Kelly the Culinarian: Introducing Motivation Monday: Ken's Racine 70.3 Story

Monday, March 18, 2013

Introducing Motivation Monday: Ken's Racine 70.3 Story

Hi readers! Today marked my first day of training for the 70.3 Racine Ironman triathlon. It started out innocuously enough, but the swim felt hard. Some days I feel awesome, some days I feel 30 pounds heavier and like I've never run a step in my life. The joys of running: one day, you feel bad ass; the next day, you feel like ass.

To kick off the beginning of my 18-week journey to half Ironman glory (fake it 'til you make it), I'm introducing a new feature on the blog. Each week, I hope to share articles, photos and insights that are pushing me and lighting my fire that week. I've also collected some insights from Racine veterans, which I'm looking forward to sharing through the next few weeks. First up is Ken Chin, a 33-year-old rad runner dude I met through the glories of the Internet. Here's his Racine story:  
Ken at Ironman Wisconsin!

Athletic background: I didn't do anything until 2007. That year, I started to run and completed my first marathon. Seven marathons later, I signed up for Ironman Wisconsin in September 2011. I could not swim at all when I signed up!

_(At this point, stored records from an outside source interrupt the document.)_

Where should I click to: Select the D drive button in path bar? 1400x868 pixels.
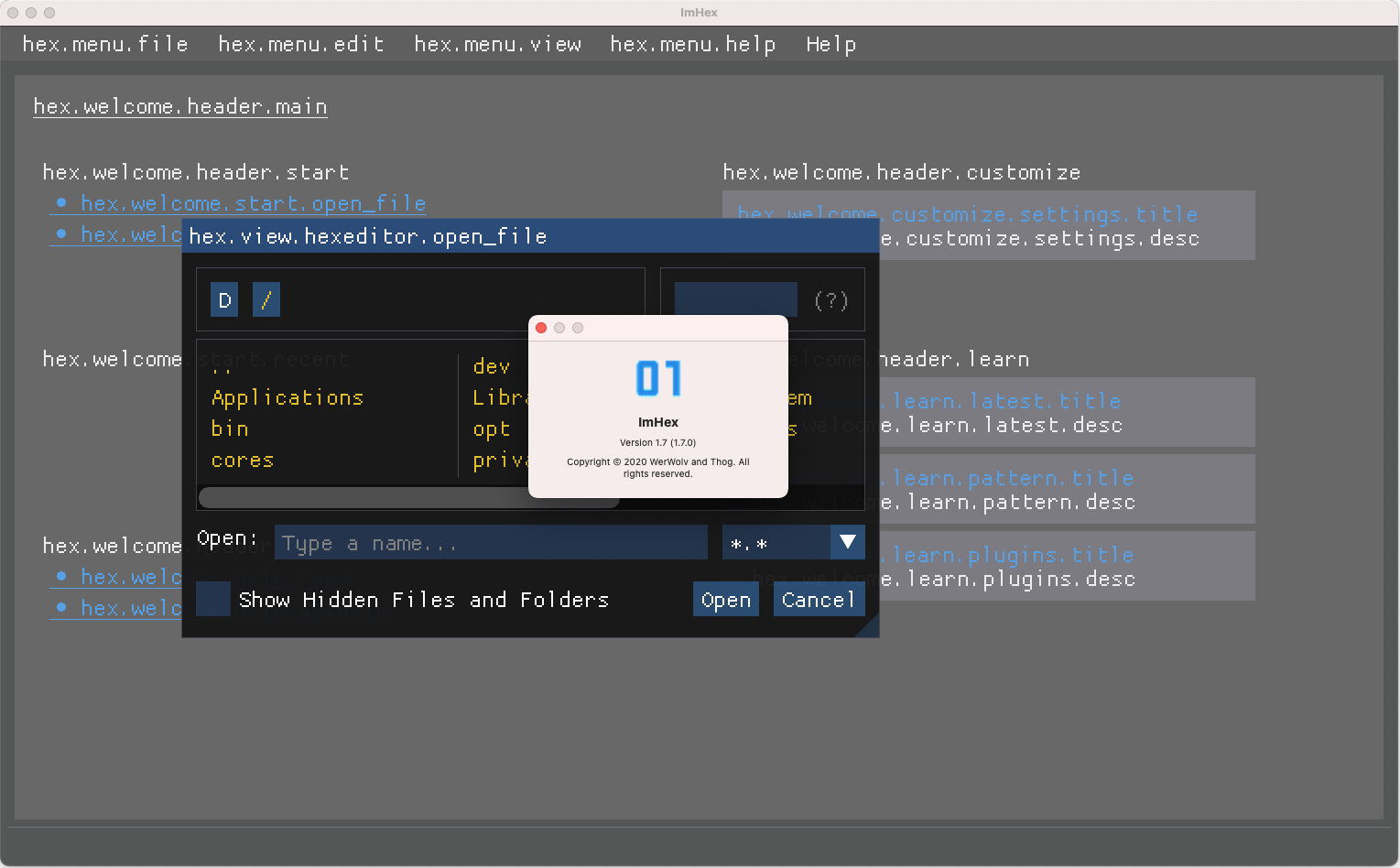pos(224,299)
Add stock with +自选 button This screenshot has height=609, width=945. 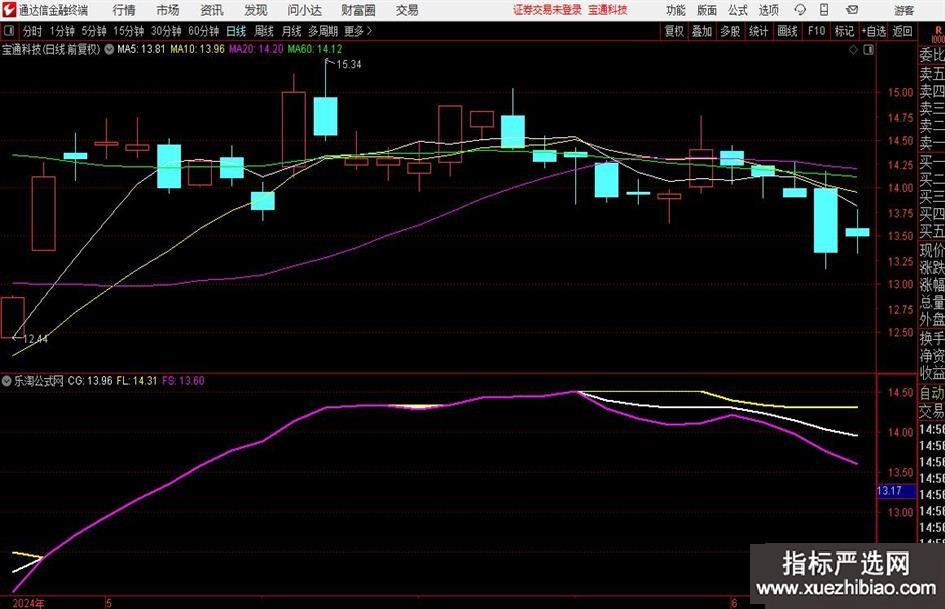(873, 31)
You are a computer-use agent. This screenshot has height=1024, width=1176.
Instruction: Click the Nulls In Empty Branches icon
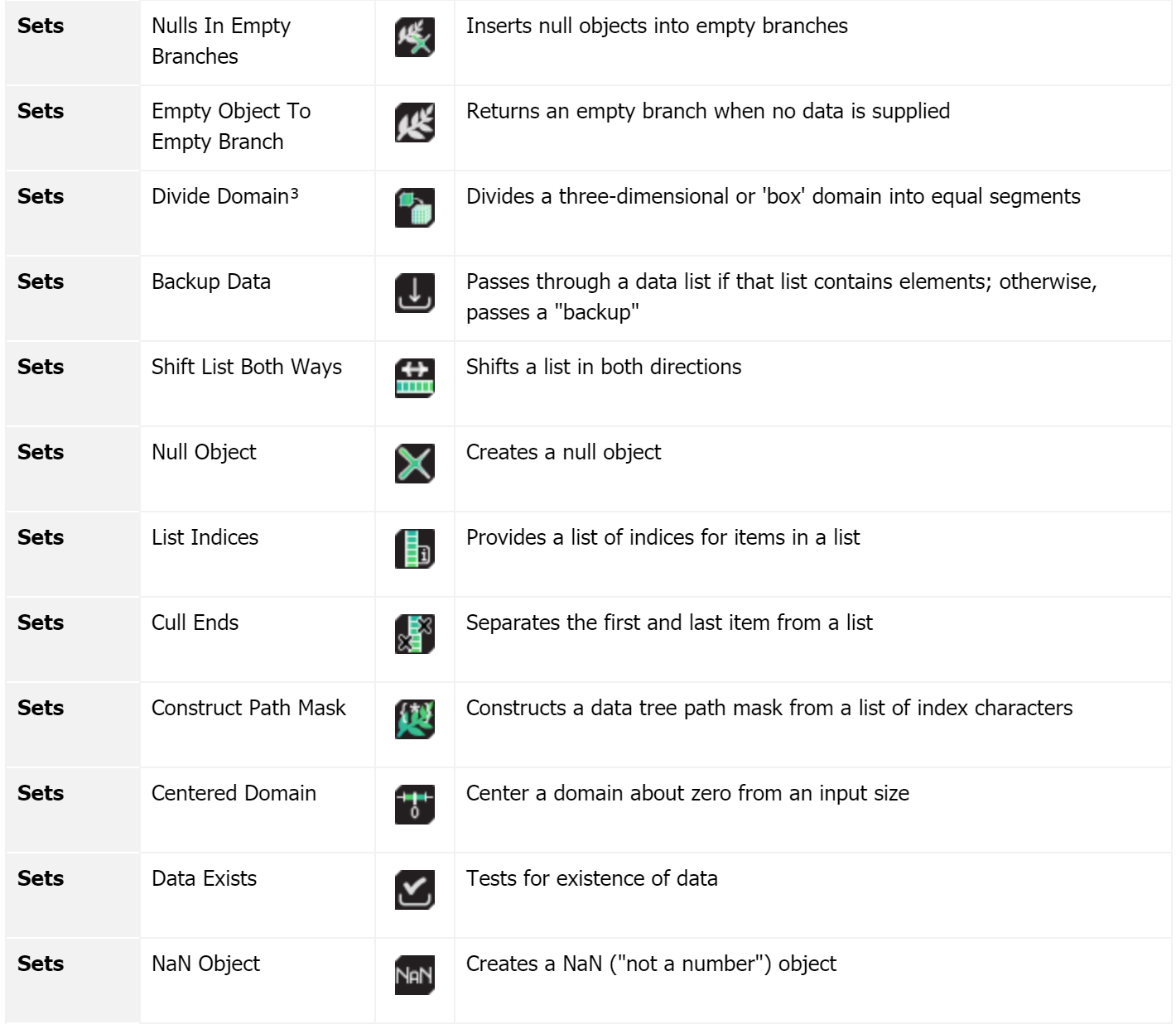click(x=415, y=38)
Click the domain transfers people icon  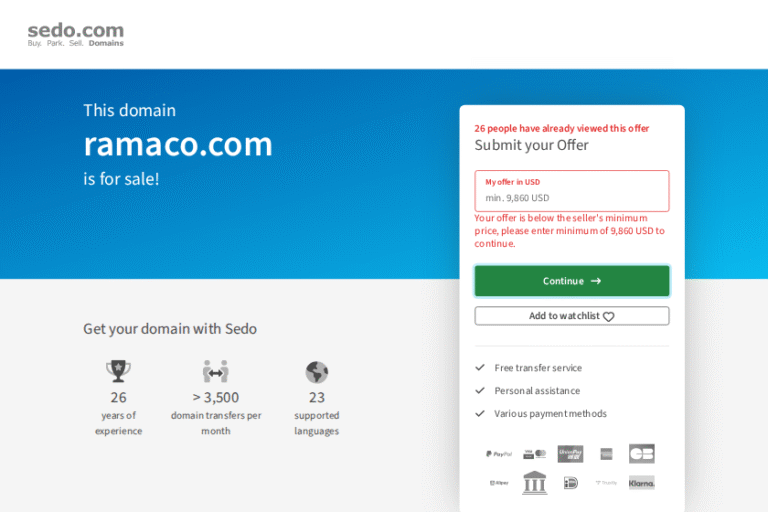(216, 371)
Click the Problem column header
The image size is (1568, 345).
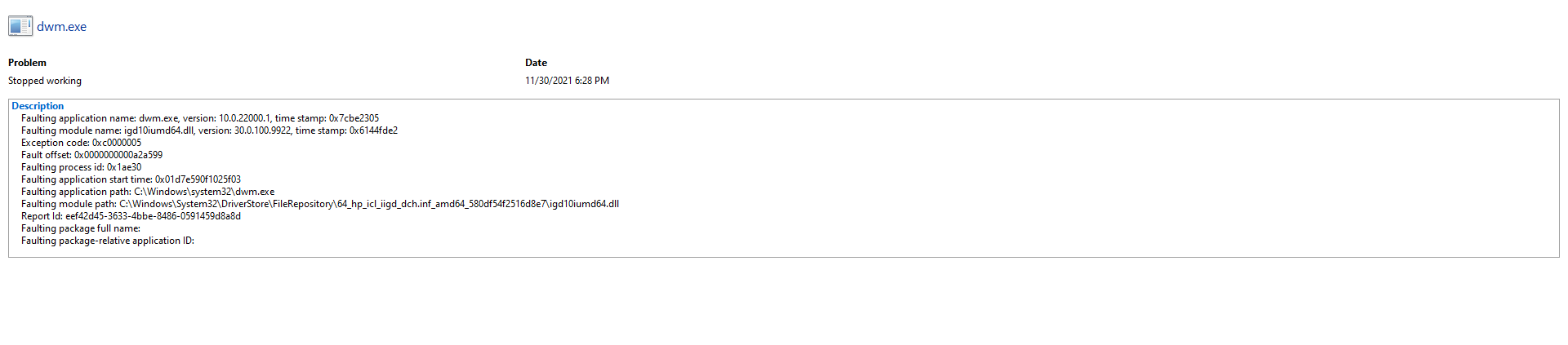click(x=27, y=63)
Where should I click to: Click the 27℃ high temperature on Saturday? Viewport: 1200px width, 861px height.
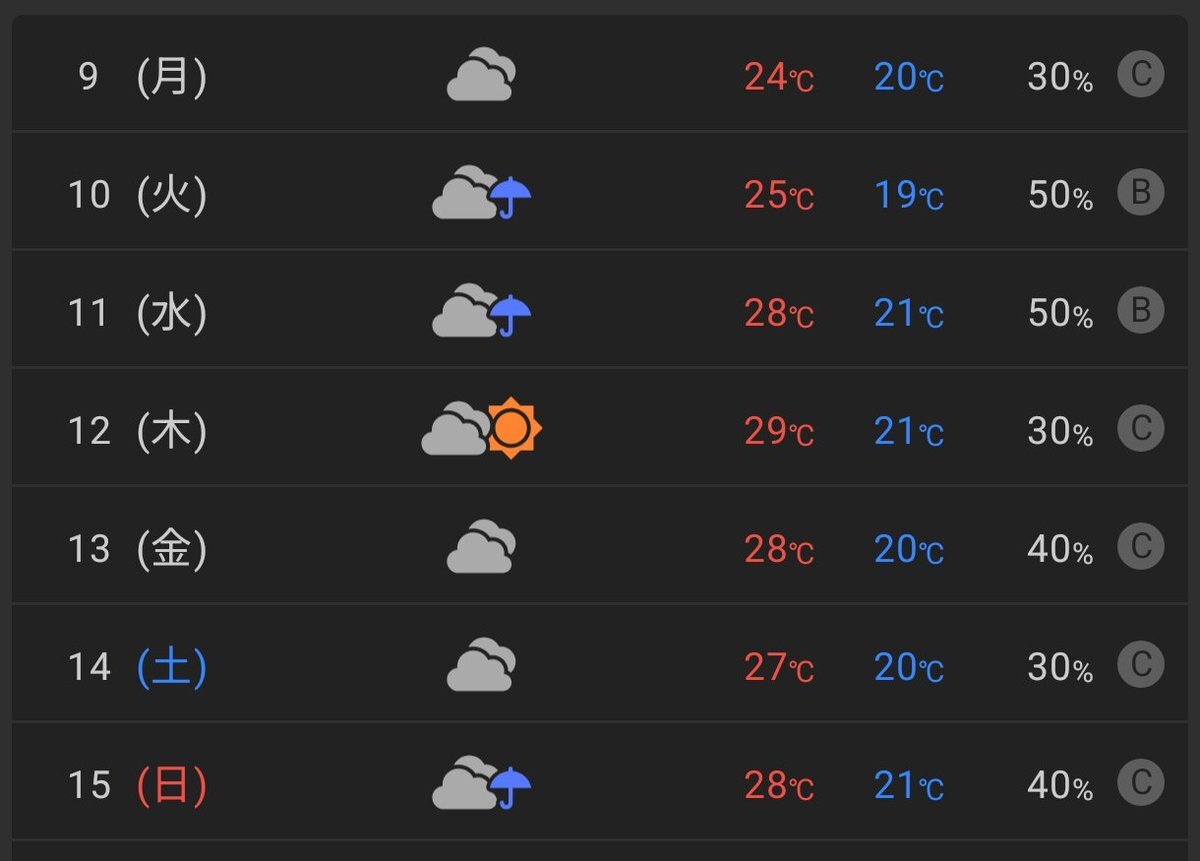click(x=779, y=667)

Why did you sign up for Racine?: Last season, I built up to Ironman Wisconsin. I did a sprint (DNF due to panic in the swim), followed by an Olympic about three weeks later, then Racine two weeks after that.

How did you train for Racine?: I was very fortunate to have a solid base of cycling with Vision Quest Coaching (edit: I did baseline testing at VQ Coaching in Highland Park recently). I trained with them beginning around October of 2011. Then, I went to a week long camp with them in Solvang, Calif. There, we rode daily, including a 10-mile, never-ending, uphill trek up Mt. Fig. 

For swimming, I took a few lessons and a couple group swims. But, I just tried to get comfortable and had to figure out how to do that quickly!

For the run, I just did what my coach told me.

Speaking of coach, Mike Thomson of Fast and Fit Coaching here in Chicago trained me. He's a personal trainer, USAT Certified Coach, and also raced at the World Triathlon Championships in New Zealand in the Fall. 
Ken at the beginning of the Racine swim
What was the hardest part of training?: Aside from getting frustrated with not being able to swim, the hardest part was fitting training into a regular work day. And, I definitely realized that I'm a "group training kinda guy." Self-motivation for me is a tad lacking unless I'm REALLY in a crunch and need to get it done quickly! And, we know that we can't cram training in for events, right?

What was the hardest part of the race?: Mentally, getting through the swim was the most difficult thing to think about. But, that day, the run was the hardest for me. It was really hot. I recall being really dizzy, sweating like crazy, and having the chills, yet it was HOT! Those are symptoms of heat sickness. But, I'm one of those stubborn ones and just walked as much as I needed to so I could get to the finish line in one piece. And, yes, I ran when there were the most people watching (the finish line)
Racine victory tastes like FRS
What would you do differently, in training and on race day?: I would have committed to and had a confident nutrition plan. I hate to admit it, but I didn't have a solid plan for nutrition until about three weeks before Ironman Wisconsin. Yes, that was about a month AFTER Racine. Get the point? Dial it in NOW and try to keep it simple. I did a concentrated drink and marked the bottle so I drank a certain amount every 15 minutes. Then, I just used course water to fill my Speedfill or popped one of their bottles into one of my cages. I always grabbed a bottle at each aid station because, inevitably, the Speedfill needed refilling or the cage was empty and it could live there until I needed to refill.

Any words of wisdom to share with an incredibly scared newbie? IF I COULD DO IT, YOU COULD DO IT!!! The course isn't bad at all. The ride is rolling and the run is fairly flat except for a couple "bluffs" around the finish line, which need to be covered twice due to the two-loop run. When training in Chicago, those "bluffs" suck! Oh, and dial in that nutrition because the entire race is setting yourself up for a great run. So, that includes holding back on the effort and fueling and hydrating properly throughout the ride so you're flying on the run.

Thank you, Ken, for your thoughts and well-wishes!